The data section start

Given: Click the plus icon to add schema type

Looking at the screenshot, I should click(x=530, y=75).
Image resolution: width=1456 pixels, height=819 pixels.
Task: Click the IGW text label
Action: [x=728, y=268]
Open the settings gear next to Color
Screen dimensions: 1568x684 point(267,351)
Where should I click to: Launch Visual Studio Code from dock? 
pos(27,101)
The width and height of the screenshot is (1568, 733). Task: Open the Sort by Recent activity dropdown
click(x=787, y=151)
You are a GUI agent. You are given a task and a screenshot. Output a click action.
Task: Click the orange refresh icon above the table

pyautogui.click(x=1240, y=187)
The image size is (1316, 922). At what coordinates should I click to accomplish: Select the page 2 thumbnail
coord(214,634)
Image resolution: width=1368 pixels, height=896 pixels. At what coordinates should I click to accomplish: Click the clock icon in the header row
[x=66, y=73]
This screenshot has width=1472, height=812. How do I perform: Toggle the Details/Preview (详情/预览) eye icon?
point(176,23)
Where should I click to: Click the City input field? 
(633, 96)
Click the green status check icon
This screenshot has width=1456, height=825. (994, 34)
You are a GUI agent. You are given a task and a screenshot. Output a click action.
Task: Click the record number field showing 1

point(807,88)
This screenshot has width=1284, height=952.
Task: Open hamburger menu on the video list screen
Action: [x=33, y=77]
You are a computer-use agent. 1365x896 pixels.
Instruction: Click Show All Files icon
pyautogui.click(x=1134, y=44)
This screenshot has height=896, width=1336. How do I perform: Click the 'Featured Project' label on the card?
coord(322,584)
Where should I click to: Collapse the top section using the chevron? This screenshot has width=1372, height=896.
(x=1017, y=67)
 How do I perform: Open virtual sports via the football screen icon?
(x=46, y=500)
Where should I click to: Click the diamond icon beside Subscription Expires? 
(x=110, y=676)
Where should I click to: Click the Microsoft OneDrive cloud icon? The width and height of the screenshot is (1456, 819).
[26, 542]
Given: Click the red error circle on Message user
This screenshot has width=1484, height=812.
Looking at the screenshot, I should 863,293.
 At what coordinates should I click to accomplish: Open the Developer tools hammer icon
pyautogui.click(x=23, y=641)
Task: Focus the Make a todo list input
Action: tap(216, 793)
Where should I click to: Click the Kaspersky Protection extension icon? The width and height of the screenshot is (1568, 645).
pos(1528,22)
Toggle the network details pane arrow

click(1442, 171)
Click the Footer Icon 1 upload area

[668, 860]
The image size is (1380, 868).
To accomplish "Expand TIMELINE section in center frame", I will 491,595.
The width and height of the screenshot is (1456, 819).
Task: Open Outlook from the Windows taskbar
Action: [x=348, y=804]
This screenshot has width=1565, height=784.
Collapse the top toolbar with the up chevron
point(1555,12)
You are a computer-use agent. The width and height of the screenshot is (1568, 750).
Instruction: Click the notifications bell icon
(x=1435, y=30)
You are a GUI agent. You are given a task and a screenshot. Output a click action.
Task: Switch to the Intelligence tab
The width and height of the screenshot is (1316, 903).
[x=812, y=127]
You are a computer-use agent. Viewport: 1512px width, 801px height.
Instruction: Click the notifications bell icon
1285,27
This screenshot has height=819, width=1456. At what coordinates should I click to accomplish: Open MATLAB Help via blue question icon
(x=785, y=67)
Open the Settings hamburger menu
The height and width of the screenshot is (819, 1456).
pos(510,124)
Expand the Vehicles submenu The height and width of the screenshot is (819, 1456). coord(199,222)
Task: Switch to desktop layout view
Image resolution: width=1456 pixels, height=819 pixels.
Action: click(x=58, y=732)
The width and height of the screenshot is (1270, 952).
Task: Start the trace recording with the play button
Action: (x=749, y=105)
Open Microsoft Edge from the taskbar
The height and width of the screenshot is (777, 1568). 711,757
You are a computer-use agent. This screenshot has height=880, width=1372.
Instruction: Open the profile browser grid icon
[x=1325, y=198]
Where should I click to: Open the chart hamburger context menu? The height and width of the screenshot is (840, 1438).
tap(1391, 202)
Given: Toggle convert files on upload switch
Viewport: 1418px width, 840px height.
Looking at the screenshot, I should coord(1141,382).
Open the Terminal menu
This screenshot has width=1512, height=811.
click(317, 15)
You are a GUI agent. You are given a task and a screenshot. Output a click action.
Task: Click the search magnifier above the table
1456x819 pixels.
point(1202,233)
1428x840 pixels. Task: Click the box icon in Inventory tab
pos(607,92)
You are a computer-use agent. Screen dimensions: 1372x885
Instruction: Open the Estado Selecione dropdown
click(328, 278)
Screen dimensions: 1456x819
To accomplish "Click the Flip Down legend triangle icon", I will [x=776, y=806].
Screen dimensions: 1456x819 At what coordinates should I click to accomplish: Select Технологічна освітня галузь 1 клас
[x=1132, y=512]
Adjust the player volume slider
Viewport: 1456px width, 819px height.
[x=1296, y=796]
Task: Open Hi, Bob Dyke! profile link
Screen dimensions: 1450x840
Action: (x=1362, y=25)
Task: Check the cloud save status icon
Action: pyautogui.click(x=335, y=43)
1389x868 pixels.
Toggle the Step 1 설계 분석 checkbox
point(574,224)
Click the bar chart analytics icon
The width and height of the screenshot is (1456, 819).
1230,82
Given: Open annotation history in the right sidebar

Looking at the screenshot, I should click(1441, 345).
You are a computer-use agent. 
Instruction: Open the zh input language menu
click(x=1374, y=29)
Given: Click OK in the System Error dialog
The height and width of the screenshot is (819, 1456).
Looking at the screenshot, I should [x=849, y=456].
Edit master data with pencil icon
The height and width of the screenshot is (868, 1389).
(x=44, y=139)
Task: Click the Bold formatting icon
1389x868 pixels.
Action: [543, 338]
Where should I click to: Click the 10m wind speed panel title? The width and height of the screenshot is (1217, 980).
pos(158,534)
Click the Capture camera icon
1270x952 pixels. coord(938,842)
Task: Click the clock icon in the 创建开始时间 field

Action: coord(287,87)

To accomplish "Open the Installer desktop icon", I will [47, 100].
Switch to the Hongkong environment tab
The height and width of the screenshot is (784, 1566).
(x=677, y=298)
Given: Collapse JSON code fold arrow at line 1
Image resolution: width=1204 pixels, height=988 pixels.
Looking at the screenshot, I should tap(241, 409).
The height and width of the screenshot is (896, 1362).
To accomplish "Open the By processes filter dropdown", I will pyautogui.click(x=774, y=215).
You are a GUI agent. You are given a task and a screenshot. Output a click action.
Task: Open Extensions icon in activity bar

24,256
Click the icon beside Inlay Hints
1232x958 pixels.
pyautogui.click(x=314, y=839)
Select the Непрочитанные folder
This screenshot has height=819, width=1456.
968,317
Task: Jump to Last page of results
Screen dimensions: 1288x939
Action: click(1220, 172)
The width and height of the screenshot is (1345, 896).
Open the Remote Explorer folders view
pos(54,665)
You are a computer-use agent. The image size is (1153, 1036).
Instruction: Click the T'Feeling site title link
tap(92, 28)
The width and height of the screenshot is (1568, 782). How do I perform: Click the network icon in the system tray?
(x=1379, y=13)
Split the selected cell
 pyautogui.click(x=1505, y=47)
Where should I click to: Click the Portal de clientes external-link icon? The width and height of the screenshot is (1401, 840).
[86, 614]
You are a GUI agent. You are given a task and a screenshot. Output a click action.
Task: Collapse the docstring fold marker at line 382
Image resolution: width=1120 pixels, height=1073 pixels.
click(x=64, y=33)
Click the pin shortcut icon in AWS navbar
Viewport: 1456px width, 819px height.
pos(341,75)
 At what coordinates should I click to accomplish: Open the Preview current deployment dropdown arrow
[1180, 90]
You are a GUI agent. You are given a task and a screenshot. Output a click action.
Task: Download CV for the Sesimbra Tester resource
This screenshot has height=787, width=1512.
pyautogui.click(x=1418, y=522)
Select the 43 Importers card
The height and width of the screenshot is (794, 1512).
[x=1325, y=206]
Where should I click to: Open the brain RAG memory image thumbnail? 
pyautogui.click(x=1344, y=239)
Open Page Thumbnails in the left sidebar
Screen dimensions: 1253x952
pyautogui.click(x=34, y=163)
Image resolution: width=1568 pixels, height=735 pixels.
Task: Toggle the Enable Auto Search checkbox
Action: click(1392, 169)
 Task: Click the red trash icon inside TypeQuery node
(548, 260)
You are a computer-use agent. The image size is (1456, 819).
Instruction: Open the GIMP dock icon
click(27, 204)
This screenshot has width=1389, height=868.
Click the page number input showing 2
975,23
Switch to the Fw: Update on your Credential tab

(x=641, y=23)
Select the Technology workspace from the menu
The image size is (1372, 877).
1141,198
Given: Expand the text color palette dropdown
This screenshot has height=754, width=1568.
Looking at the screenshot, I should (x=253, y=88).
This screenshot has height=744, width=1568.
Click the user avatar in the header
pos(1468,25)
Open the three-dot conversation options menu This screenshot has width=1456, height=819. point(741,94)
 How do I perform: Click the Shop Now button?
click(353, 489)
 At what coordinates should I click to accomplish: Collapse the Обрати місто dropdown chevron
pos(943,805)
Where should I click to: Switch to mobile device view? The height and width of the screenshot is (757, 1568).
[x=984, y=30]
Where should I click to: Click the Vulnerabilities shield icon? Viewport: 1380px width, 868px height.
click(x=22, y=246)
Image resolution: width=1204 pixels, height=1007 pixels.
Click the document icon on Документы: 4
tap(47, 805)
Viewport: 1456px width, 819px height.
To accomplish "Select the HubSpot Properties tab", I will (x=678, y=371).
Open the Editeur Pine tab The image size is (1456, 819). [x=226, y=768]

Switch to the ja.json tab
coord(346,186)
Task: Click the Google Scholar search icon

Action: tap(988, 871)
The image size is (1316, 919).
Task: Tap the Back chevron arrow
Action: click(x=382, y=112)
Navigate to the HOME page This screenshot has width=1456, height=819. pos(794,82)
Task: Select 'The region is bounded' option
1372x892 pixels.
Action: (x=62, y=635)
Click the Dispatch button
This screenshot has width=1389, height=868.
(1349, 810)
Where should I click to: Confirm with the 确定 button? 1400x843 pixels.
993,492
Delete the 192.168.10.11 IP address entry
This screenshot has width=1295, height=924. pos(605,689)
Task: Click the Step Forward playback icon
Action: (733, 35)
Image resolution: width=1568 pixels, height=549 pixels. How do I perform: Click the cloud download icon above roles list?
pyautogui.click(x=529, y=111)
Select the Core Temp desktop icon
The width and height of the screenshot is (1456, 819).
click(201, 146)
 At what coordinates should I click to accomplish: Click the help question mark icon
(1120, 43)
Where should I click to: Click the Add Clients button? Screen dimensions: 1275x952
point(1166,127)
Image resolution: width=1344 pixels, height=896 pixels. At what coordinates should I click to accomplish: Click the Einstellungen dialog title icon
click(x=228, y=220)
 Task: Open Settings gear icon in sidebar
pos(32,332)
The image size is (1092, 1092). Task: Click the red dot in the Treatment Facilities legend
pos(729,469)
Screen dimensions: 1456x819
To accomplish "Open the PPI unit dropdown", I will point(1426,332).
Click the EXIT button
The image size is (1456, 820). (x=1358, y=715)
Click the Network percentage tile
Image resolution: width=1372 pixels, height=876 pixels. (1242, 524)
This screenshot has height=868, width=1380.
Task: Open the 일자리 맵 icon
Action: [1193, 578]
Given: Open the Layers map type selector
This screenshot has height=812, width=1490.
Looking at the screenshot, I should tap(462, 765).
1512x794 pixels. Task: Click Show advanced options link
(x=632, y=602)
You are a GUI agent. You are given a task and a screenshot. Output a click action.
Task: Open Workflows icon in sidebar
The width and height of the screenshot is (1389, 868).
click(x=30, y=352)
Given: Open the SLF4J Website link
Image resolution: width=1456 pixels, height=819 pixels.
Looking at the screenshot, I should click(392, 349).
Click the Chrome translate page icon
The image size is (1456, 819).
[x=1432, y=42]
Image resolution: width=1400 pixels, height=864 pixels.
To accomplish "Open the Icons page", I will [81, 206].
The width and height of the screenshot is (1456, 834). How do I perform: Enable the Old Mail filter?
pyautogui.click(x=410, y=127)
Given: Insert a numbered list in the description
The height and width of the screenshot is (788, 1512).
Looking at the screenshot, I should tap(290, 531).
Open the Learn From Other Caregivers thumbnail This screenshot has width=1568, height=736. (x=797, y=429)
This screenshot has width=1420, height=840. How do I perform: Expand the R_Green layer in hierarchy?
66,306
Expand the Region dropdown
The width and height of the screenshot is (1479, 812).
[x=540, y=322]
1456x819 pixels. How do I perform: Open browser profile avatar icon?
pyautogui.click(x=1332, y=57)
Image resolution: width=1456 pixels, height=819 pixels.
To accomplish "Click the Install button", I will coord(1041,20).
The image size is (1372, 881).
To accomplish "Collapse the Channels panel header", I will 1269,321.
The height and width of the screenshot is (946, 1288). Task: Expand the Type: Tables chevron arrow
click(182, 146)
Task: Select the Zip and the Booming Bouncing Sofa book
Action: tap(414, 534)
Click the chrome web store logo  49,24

The data section end

Tell how many lines of the entries above include "computer". The answer should be the number and nothing more.

8